=== WHAT YOU WILL DO ===
With the pictures left out, print exactly the lines below that run from the one containing "This screenshot has height=715, width=577." through the one containing "The height and width of the screenshot is (383, 680).".

=== DATA RECORDS ===
BEGIN

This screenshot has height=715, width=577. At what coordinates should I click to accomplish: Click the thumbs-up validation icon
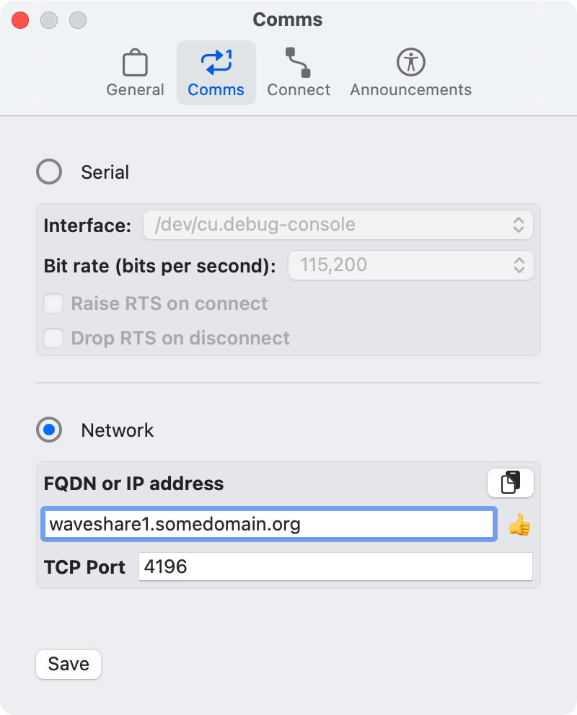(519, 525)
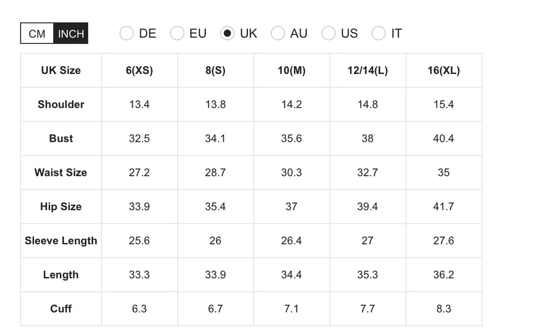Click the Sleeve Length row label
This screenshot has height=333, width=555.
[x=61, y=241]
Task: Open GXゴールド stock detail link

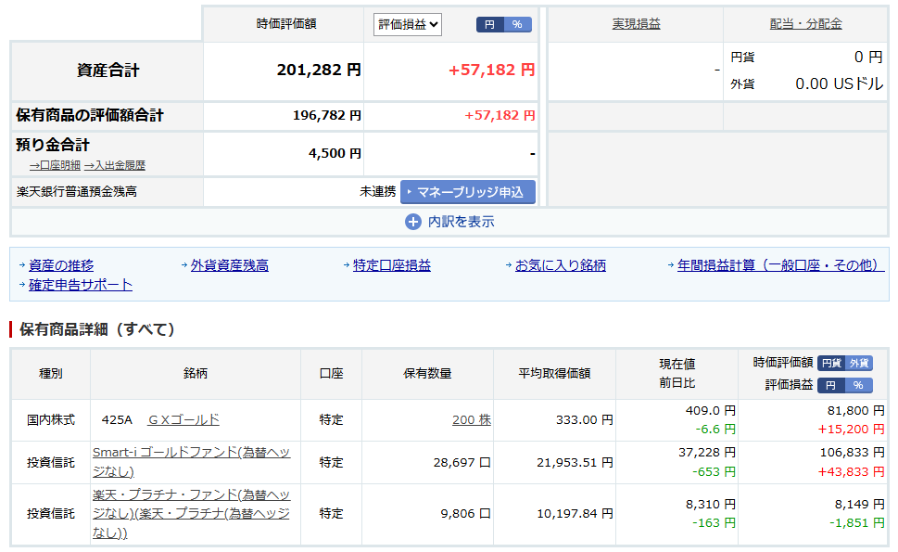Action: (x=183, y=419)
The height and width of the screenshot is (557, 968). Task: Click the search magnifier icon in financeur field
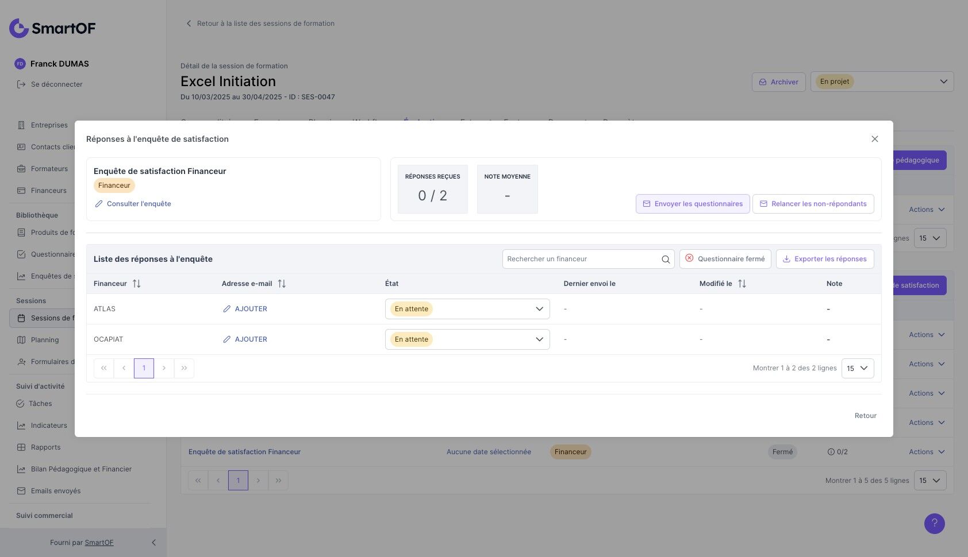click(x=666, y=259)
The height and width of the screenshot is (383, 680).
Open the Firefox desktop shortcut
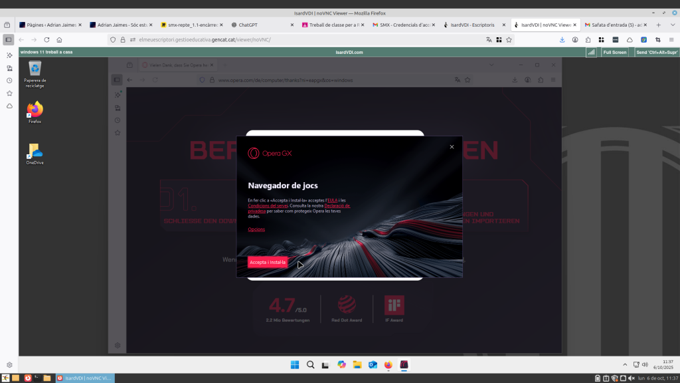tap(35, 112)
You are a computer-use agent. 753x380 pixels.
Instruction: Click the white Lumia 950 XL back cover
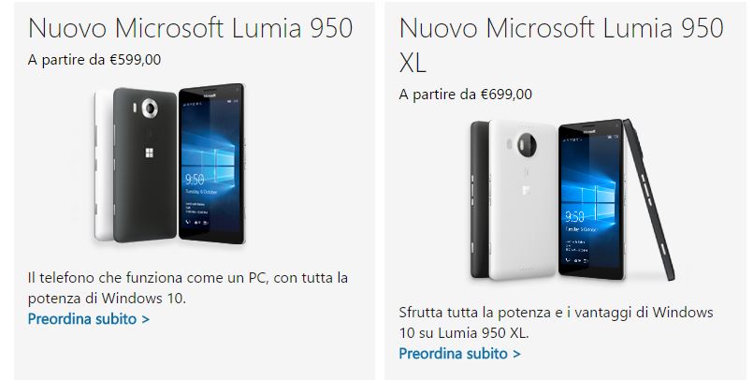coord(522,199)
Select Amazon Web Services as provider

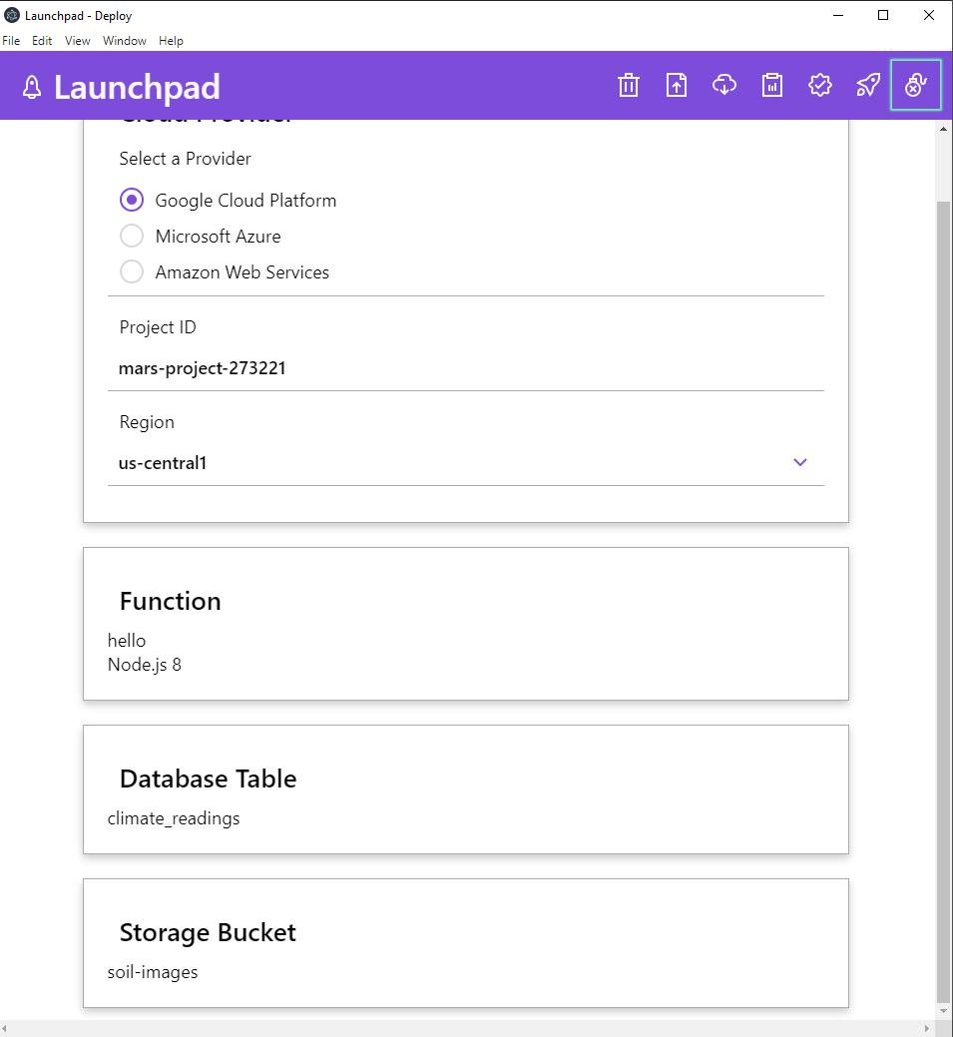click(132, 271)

END
BEGIN

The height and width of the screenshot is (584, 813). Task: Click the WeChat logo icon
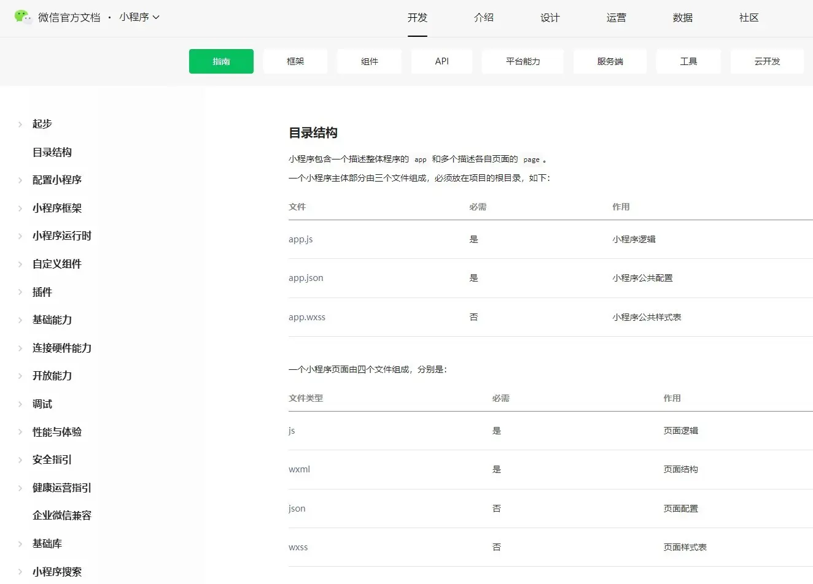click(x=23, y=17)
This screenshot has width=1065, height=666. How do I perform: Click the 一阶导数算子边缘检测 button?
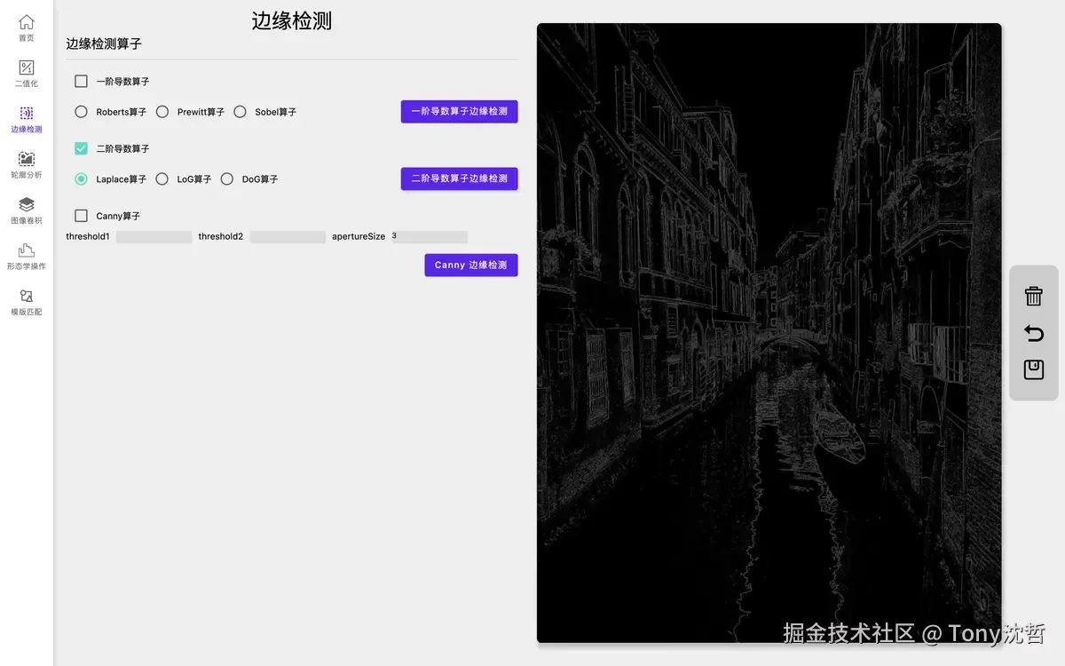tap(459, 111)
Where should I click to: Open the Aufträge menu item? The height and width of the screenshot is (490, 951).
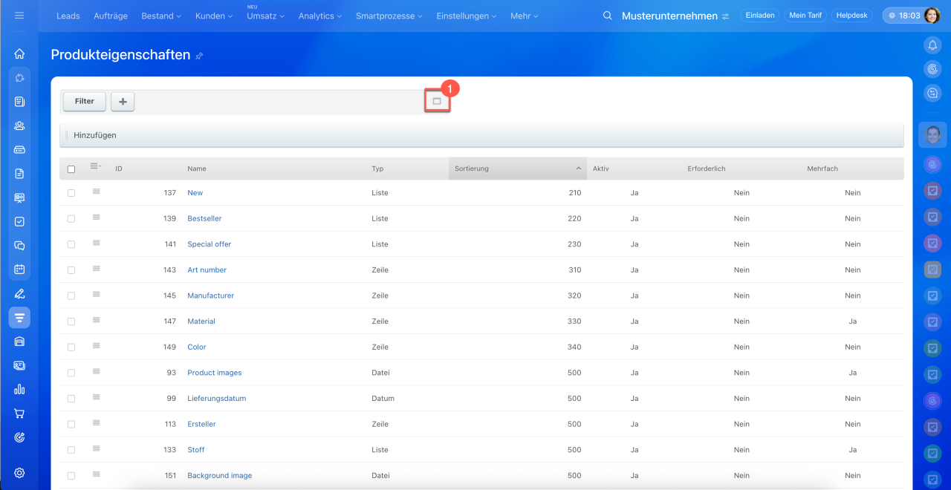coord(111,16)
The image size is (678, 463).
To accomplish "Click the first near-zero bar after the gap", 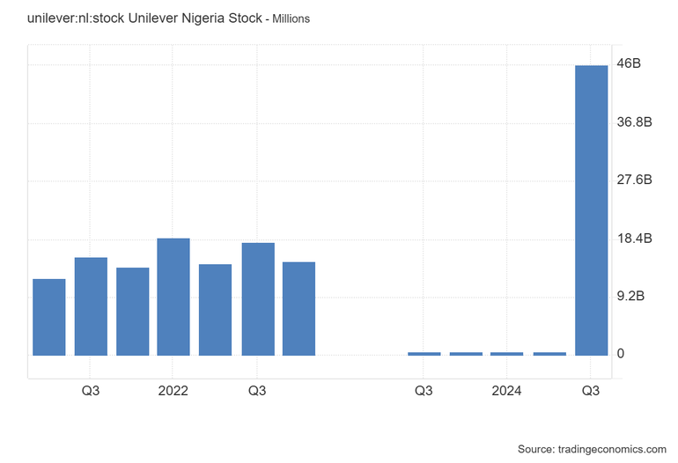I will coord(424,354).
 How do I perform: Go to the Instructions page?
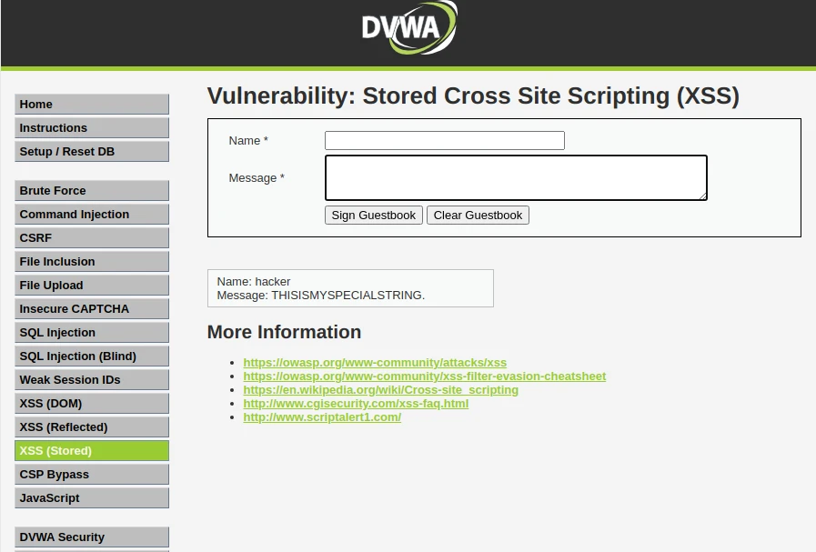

END

=== TASK SOLUTION ===
This screenshot has height=715, width=577. At what coordinates should I click to accomplish: Click the thumbs-up validation icon
(519, 525)
Click the Sleeve Length row label
This screenshot has height=333, width=555.
[x=61, y=241]
Task: Open GXゴールド stock detail link

Action: (x=183, y=419)
The height and width of the screenshot is (557, 968). Task: Click the search magnifier icon in financeur field
click(x=666, y=259)
The height and width of the screenshot is (383, 680).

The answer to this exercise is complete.